Şiddetli bir iç karışıklık dalgası ve sosyal medyadaki dezenformasyon seli, İngiltere’nin Leeds’ini bir kez daha ilgi odağı haline getirdi. Çağdaş Leeds isyanları, kötü basın geçmişi olan Chapeltown’a bitişik, Leeds’in yoksul bir bölgesi olan Harehills’de başladı.
Günümüzde yaşanan olaylar, sosyal medya çağında dezenformasyonun ne kadar ölümcül bir virüs olduğunu ve telafisi mümkün olmayan hasarlara yol açtığını açıkça ortaya koymaktadır.
Tüm standartlara göre Leeds, canlı, çeşitli, yükselen bir ekonomik merkez, dünya sıralamasında yer alan üniversitelere ev sahipliği yapan, önde gelen işletmelerin doğum yeri ve yemyeşil parklara sahip geleceğin şehridir. İkinci evimin bir tanımı da budur.

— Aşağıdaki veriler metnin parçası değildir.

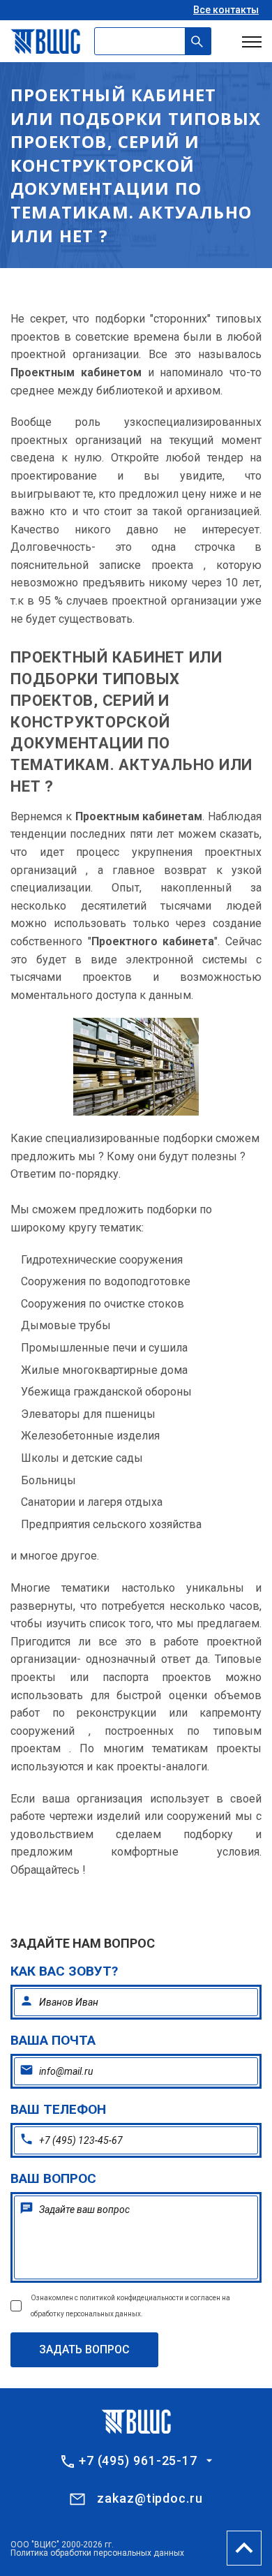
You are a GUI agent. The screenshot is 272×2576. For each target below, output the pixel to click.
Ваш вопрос (53, 2178)
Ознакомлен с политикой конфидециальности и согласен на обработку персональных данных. (130, 2306)
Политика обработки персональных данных (97, 2553)
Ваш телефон (58, 2109)
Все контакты (226, 9)
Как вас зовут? (64, 1971)
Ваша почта (53, 2040)
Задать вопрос (84, 2349)
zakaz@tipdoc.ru (150, 2498)
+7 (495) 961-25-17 (138, 2461)
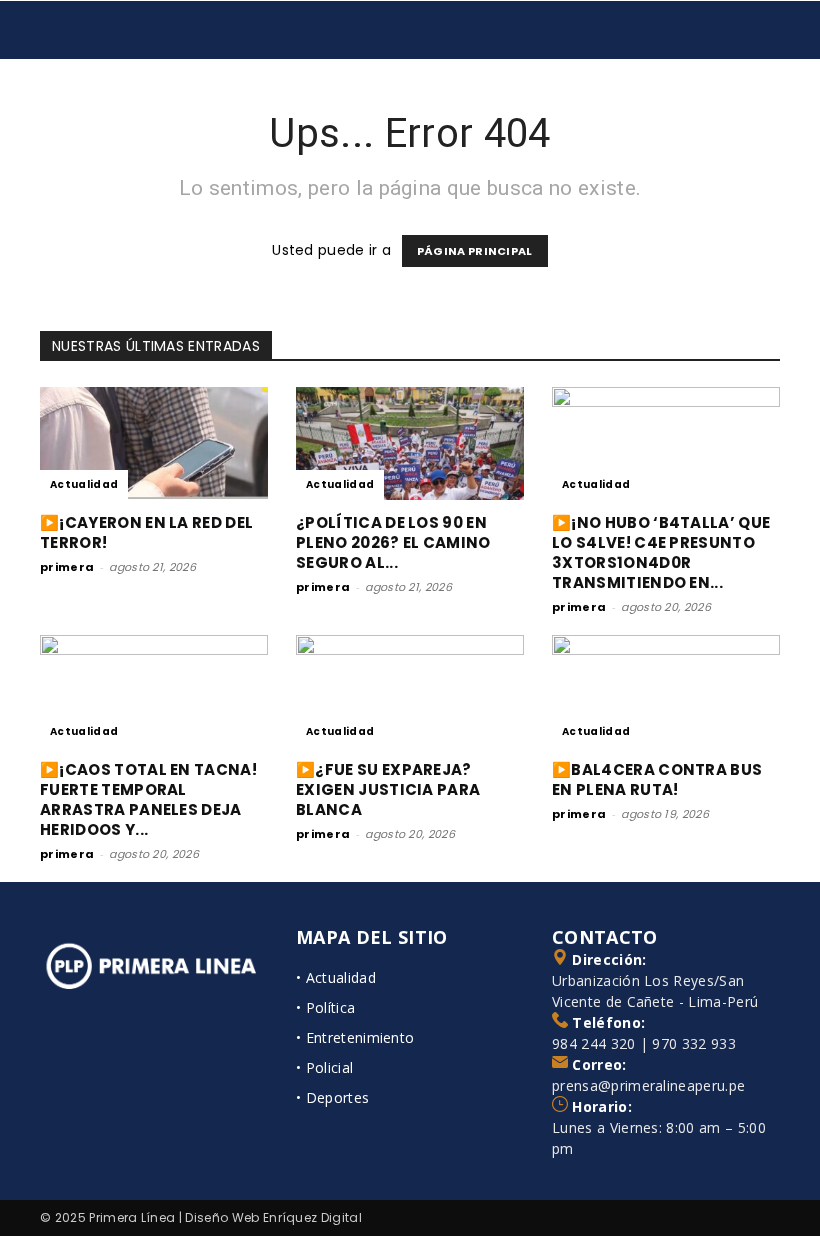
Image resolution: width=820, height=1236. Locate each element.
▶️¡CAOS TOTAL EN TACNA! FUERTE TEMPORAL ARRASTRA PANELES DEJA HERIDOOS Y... (148, 799)
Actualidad (84, 484)
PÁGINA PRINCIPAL (475, 251)
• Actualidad (336, 977)
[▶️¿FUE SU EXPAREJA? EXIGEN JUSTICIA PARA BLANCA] (410, 691)
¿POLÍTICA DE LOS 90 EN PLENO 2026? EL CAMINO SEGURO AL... (393, 542)
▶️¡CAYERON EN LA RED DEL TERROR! (146, 532)
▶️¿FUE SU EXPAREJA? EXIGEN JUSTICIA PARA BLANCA (388, 789)
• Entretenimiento (355, 1037)
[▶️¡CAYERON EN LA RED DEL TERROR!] (154, 443)
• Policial (324, 1067)
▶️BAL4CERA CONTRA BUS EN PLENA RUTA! (657, 779)
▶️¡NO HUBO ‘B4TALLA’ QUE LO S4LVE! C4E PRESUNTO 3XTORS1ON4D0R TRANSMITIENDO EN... (661, 552)
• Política (325, 1007)
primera (67, 567)
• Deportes (332, 1097)
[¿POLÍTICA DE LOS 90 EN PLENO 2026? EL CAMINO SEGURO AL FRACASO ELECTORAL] (410, 443)
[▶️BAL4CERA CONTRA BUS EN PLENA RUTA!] (666, 691)
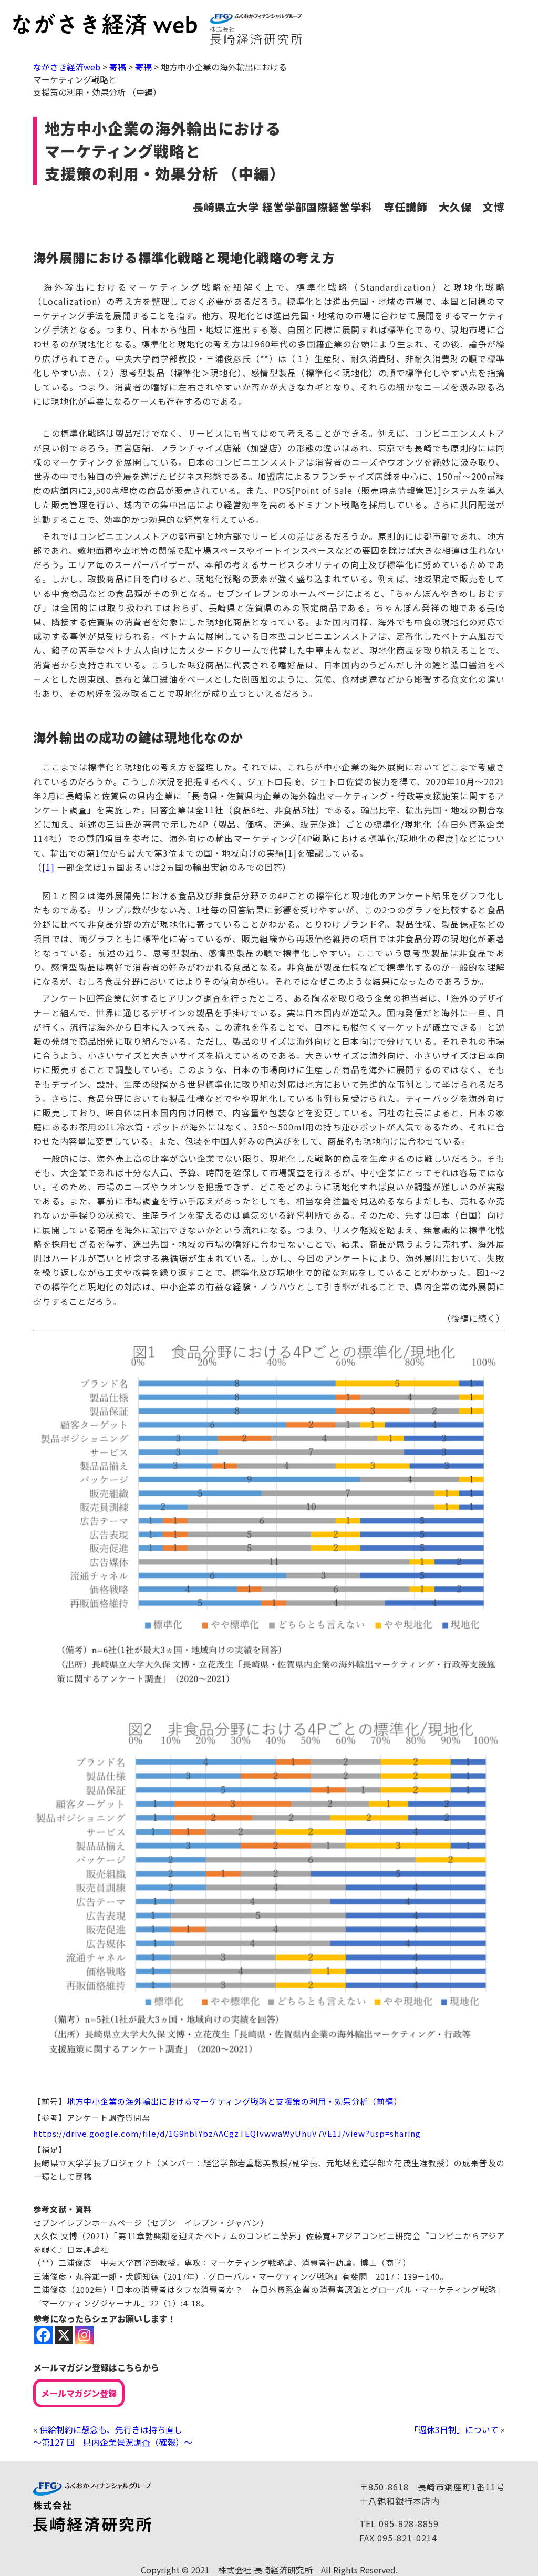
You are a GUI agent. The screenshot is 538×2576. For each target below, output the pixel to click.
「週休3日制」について (454, 2429)
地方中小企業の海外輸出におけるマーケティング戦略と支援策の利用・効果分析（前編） (234, 2101)
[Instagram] (84, 2335)
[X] (64, 2335)
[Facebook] (43, 2335)
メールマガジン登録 (79, 2393)
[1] (48, 867)
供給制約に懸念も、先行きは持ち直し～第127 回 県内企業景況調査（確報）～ (112, 2435)
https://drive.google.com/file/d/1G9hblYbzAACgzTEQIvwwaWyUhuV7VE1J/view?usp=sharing (227, 2133)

Öte yandan, Leeds United ve Manchester United futbol kulüpleri arasındaki, sıklıkla “gül savaşı” olarak tanımlanan şiddetli rekabetten dolayı, Leeds sosyal kargaşa ve isyanla ilişkilendirilmiştir.
2001’den beri İngiltere’nin kuzeyindeki tarihi bir şehir olan Leeds, bir dizi tatsız toplumsal huzursuzluğa tanık oldu. 2005’te Leeds, “Londra bombacıları” ile ilişkilendirildi ve o zamandan beri şehir olumlu imajını geri kazanmak için mücadele ediyor. Bir avuç sağcı politikacı ve medya mensubu Müslümanları isyan etmekle suçlarken, bir kez daha Müslümanlar günah keçisi oldu.
Gerçek, aşırı sağcıların sosyal medyada yaydıklarının tam tersidir. Daha önce Leeds, “Brexit bombası” nedeniyle “2023 Avrupa Kültür Başkenti” adaylığını kaybetmişti ve bugün, adil imajı için mücadele ediyor. Tesadüfen, İngiliz politikacı Nigel Farage’ın zekası her iki çıkmazın da arkasındaydı.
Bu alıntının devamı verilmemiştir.